Applauding Bad Girls Don’t Die by Deb Meredith

alender_smallI have a confession to make. I’m a wuss about ghost stories. Pretty funny for a mystery writer, huh? But I don’t really like when things go bump in the night. I had too many experiences getting scared around the campfire, I guess.

But even though Bad Girls Don’t Die is a ghost story, it’s a book I couldn’t put down. It’s a story about a teenager struggling with parents who are too busy to pay attention, a little sister who is extremely needy, and trying to cope without any real friends at school. It sounds like she has the typical problems of most teenagers, until all the weird stuff starts happening. And the only one who can stop the haunting and save her sister Kasey is Alexis herself. So it turns out Alexis is a lot braver than she thought. And in the process of surprising herself, she opens herself up to the possibility of new friendships, a love in her life, and a new relationship with her sister and parents.

Interestingly enough, I think Katie Alender has written a book that is at its heart a mystery. Her heroine Alexis must figure out what is going on and who is responsible for all the bad things going on. Like any good amateur sleuth, Alexis interviews the neighbors, does research at the library, and enlists the help of friends. It reminded me of some of the great books I enjoyed growing up that first got me interested in mysteries.

Katie has a great eye for detail. I loved the descriptions of the old house she lives in, and the clothes and hair—Alexis’ is pink, of course. The dialogue felt like things teenagers would say to each other, and the story was suspenseful and interesting enough for even the most cynical and skeptical of youths. I’m sure that BAD GIRLS DON’T DIE will be a YA sensation.

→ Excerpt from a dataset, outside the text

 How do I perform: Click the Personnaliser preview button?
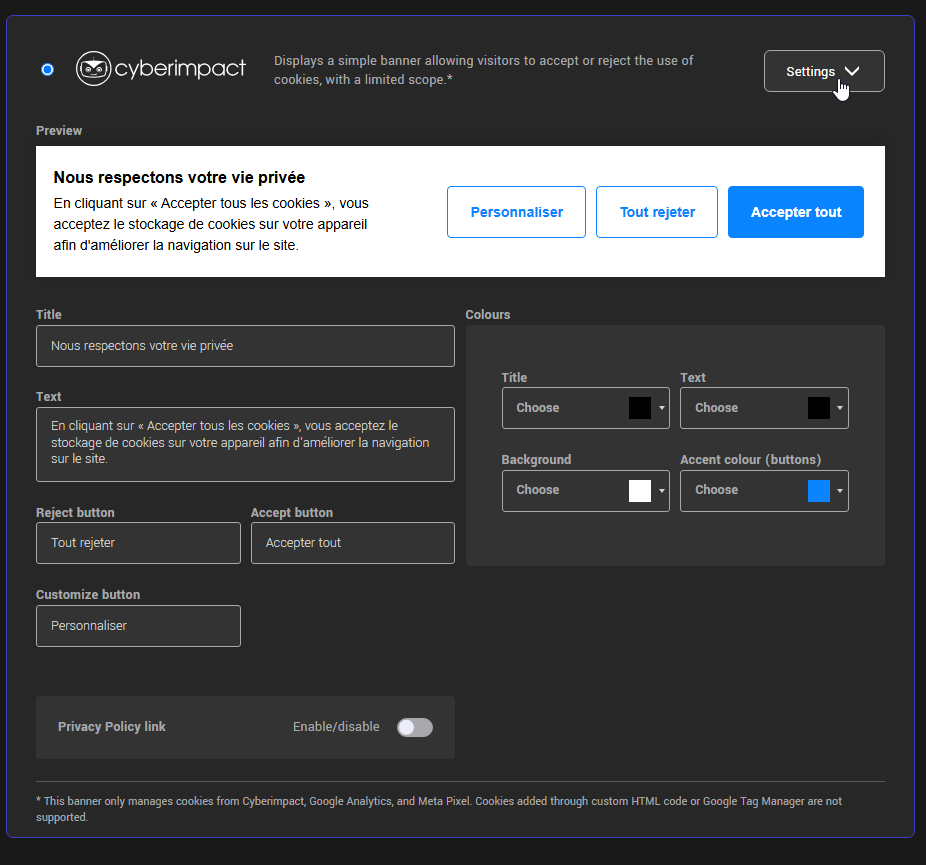[516, 212]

And don’t forget–we’re running a contest all week. Everyone who comments this week will automatically be entered to win. One entry per person, but comment as often as you like. At the end of the week, one commenter will be chosen at random to win a signed copy of Katie’s book — for yourself, or a teen reader of your choice! — and a postcard from the rest of us.

19 Replies to “Applauding Bad Girls Don’t Die by Deb Meredith”

  1. So right, I forgot to mention the dialogue. It rings so true without sounding antiquated or corny (as it would if *I* tried to write YA, all my characters would go around saying things are “sweet” and “rad.”)

  2. Thanks, Meredith! The funny thing is, I’m a total wuss. I had no idea Bad Girls was scary until my agent told me it was. As for the mystery angle, that’s something I’m just realizing as the reviews come in!

    And Kristina, that is such a rad compliment.

  3. That’s so funny, Katie! People ask me how I can write such scary things in my mysteries, but I think it’s not so scary when you’re the one writing it because you feel like you have control over it…

  4. I love this discussion of scary stories and not knowing they’re scary, or realizing how much of a mystery they are while writing. It gives a really interesting insight into all your minds. “Bad Girls Don’t Die” sounds great!

  5. Thanks for dropping by, Jen! I love your name–I, too, am a “devourer of books.”

    I think sometimes we don’t always know how our writing will be perceived until someone else actually reads and comments on it. I know some writers who set out to write in a certain genre (like mystery), but find they’re writing something completely different instead (like romance). I think we all set out to write the most entertaining and interesting book we can, and luckily authors like Katie succeed admirably at the task. I know you’ll enjoy BAD GIRLS DON’T DIE.

  6. Butting in here again to say that I had no idea the first chapter of my book was funny until I did a reading in Chicago and had to pause for laughter, and also gave myself the nervous giggles (real professional there, Riggle.)

    Meredith, I tried writing scary stories when I was a kid and DID scare myself with my own stuff. So I, uh, stopped doing that.

  7. I love the image of you getting the giggles reading your own work, Kristina! Very funny. And also scaring yourself with your own stories. It probably stems from a problem that most of us writers have–an overactive imagination!

  8. Jen, I know–it’s totally not something you think about. I think because by the time you finish writing a book, you’re so familiar with it that nothing could possibly take you by surprise!

    Kristina, that’s hilarious. I can’t imagine how cute that must have been.

  9. Larramie–I found it scary and believable, too–but I couldn’t stop reading it. I had to know about the ghost and whether Alexis and her sister would be okay.

  10. Christy–I’m so glad you came (even if I had to twist your arm). And Caryn, it is all those things–and I know you’ll enjoy it!